Its vs It's

Do the devs not know the difference between its and it’s? Is this just ignored because it does not affect the gameplay at all?

I don’t know how much attention you pay in general, but there is zero attention to grammar, or consistency. Take the red and white cycling cards that destroy supports. They’re functionally identical, but worded differently. Some cards say destroy instead of discard. I don’t think the devs are very good with the words.

You guys should see the German translations… It’s like rambling of a six year old whose grand-grandfather was a German soldier in the II World War.
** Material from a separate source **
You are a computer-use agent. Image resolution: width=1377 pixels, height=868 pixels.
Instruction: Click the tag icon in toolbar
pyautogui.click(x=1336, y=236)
There have been forum posts about this for months. They do not care about language at all. I’m also beginning to suspect maybe some of the English is written by a nonnative speaker.

Well according to Uwe, they are not native German speakers either. :wink:

Look, bad German translations are to be expected. But that the original language of the game is so incosistent drives me nuts. Like mentioned above, cards that do the exact same thing, worded differently is sooo bad. “Its vs it’s” drives me crazy too. It again seems to prove there is as much playtesting as there is proof-reading.

The development studio is based in Montreal and requires that their employees are bilingual (French, English).

Right. Care to connect this to the topic at hand?

Apparently it must mean that either you’re right and they have French as their native tongue but speak English second… OR… People in Montreal that work for D3, who know both French and English, are just as bad at grammar as the QA people who might work there are at missing the grammar issues?
Either way, they need to get better Quality Assurance, if they have any to begin with (that aren’t Developers pretending to be QA, that is… ).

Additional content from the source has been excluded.